Chakraborty upgraded the equipment by lowering the frequency of the RF voltage so that the QMS could handle the masses above 200 amu and also by converting the system into a full-fledged UHV-based Secondary Ion Mass Spectrometry (SIMS) Setup at Saha Institute of Nuclear Physics, Kolkata. Making use of the indigenous SIMS instrument, he initiated the experimental research on Ion-Matter Interactions, for which he was awarded the Premchand Roychand Scholarship (PRS) and the Mouat Medal by the University of Calcutta in 1986. Later, he pursued research on Atomic Collisions in Solids, Inelastic Ion-Surface Collisions and Ion-Beam Modifications & Analysis of Materials. His other research areas include Low-Dimensional Materials and Nanoscale Systems, X-UV Optics, Optoelectronics, Nonlinear Optics, Photonics and Plasmonics.
Chakraborty worked on the fabrication of 'layered Synthetic Microstructures (LSM)', at the FOM-Institute for Atomic and Molecular Physics – Amsterdam (AMOLF), in collaboration with the Philips Research Laboratories Netherlands. [6] [7]
The methodology of fabricating aspherically-curved mirrors for reflecting soft x-rays at near-normal incidence was employed to construct 'Soft X-ray Telescopes' for imaging Solar Corona and Solar Flakes in the X-UV domain of electromagnetic spectrum.

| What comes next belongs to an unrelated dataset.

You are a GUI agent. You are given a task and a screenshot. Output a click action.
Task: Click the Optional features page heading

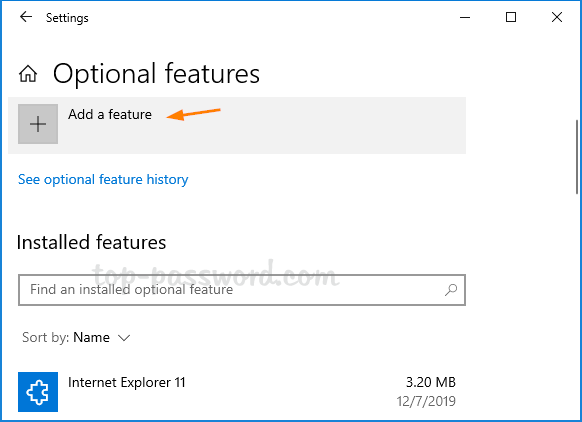156,74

The European Space Agency, Netherlands also used this technique for reflecting X-rays with wavelengths of 1.85 and 10 to 17 Angstroms.
Chakraborty's "Alkali-element based MCsn+ Molecular-ion SIMS" approach has been used for the quantitative analysis of materials without calibration standards, in general and for the composition analysis of surfaces and interfaces of ultrathin films, superlattices and nanostructured materials, in particular. [8]
Chakraborty's work on 'Ion-beam Synthesis of Metal-Glass Nanocomposites' has led to the development of novel photonic materials, thereby opening the way for advances in all-optical switching, coupled waveguides and optical computation. [9] [10]
Chakraborty has delivered invited lectures at universities and research institutes such as Imperial College London, UK; Vanderbilt University, USA; [11] Yale University, USA; Asian Institute of Technology, Thailand; [12] Kyoto University, Japan; and CERN (Geneva), Switzerland [13] to name a few.